The original CARES Act introduced a new $300 charity deduction for non-itemizers. It’s only for 2020 and only for those who take the standard deduction. The donation has to be in cash, not in household items, cars, or appreciated securities. It has to be made directly to a charity, not to a donor-advised fund. The maximum deduction is $300 for singles, $300 for married filing jointly, and $150 each for married filing separately. See previous posts CARES Act 2020 Charity Donation Deduction: $300 or $600 for Married? and CARES Act Charity Donation Deduction: Ongoing or Only One Year?
Now “CARES Act 2.0” extended this new charity deduction for non-itemizers to 2021, but with some tweaks for 2021. From the text of the law (bold added by me):
SEC. 212. CERTAIN CHARITABLE CONTRIBUTIONS DEDUCTIBLE BY NON-ITEMIZERS.

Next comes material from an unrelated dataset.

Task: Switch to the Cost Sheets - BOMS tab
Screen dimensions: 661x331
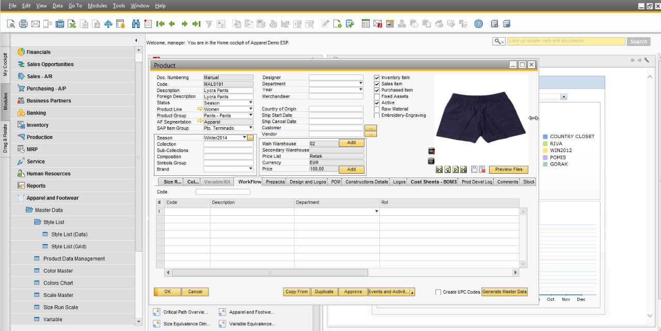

(a) In General.–Section 170 is amended by redesignating subsection (p) as subsection (q) and by inserting after subsection (o) the following new subsection:
“(p) Special Rule for Taxpayers Who Do Not Elect to Itemize Deductions.–In the case of any taxable year beginning in 2021, if the individual does not elect to itemize deductions for such taxable year, the deduction under this section shall be equal to the deduction, not in excess of $300 ( $600 in the case of a joint return), which would be determined under this section if the only charitable contributions taken into account in determining such deduction were contributions made in cash during such taxable year (determined without regard to subsections (b)(1)(G)(ii) and (d)(1)) to an organization described in section 170(b)(1)(A) and not–
“(1) to an organization described in section 509(a)(3), orConsolidated Appropriations Act, 2021, page 1886 in the PDF.
“(2) for the establishment of a new, or maintenance of an existing, donor advised fund (as defined in section 4966(d)(2)).”.
The new deduction is still a one-off, for only 2021, not ongoing. It’s still only for those who take the standard deduction. The donation still has to be in cash, not in household items, cars, or appreciated securities. It still has to be made directly to a charity, not to a donor-advised fund. But, the maximum deduction for married filing jointly is now $600, not $300. The maximum deduction for married filing separately is now $300 each, not $150 each. These tweaks don’t affect 2020.
The 2020 deduction is “above the line” because it was placed in Section 62 of the tax code. It reduces one’s Adjusted Gross Income (AGI). Because many tax benefits and limits are keyed off the AGI, having a [slightly] lower AGI helps. The 2021 deduction is “below the line” because it was placed in a different section of the tax code (Section 170). It doesn’t reduce the AGI, but it also doesn’t compete with the standard deduction. You can take both the standard deduction and this new charity deduction. It’s more “between the lines” — after the AGI but before the standard deduction. Think of it as increasing your standard deduction for one year by the amount you donate up to the cap and subject to those other requirements.
|2020 deduction||2021 deduction|
|Only one year||Yes||Yes|
|Only for non-itemizers||Yes||Yes|
|Must be in cash||Yes||Yes|
|Direct to charity||Yes||Yes|
|Max – single||$300||$300|
|Max – married filing jointly||$300||$600|
|Max – married filing separately||$150 each||$300 each|
Consistency is never a strength in tax laws.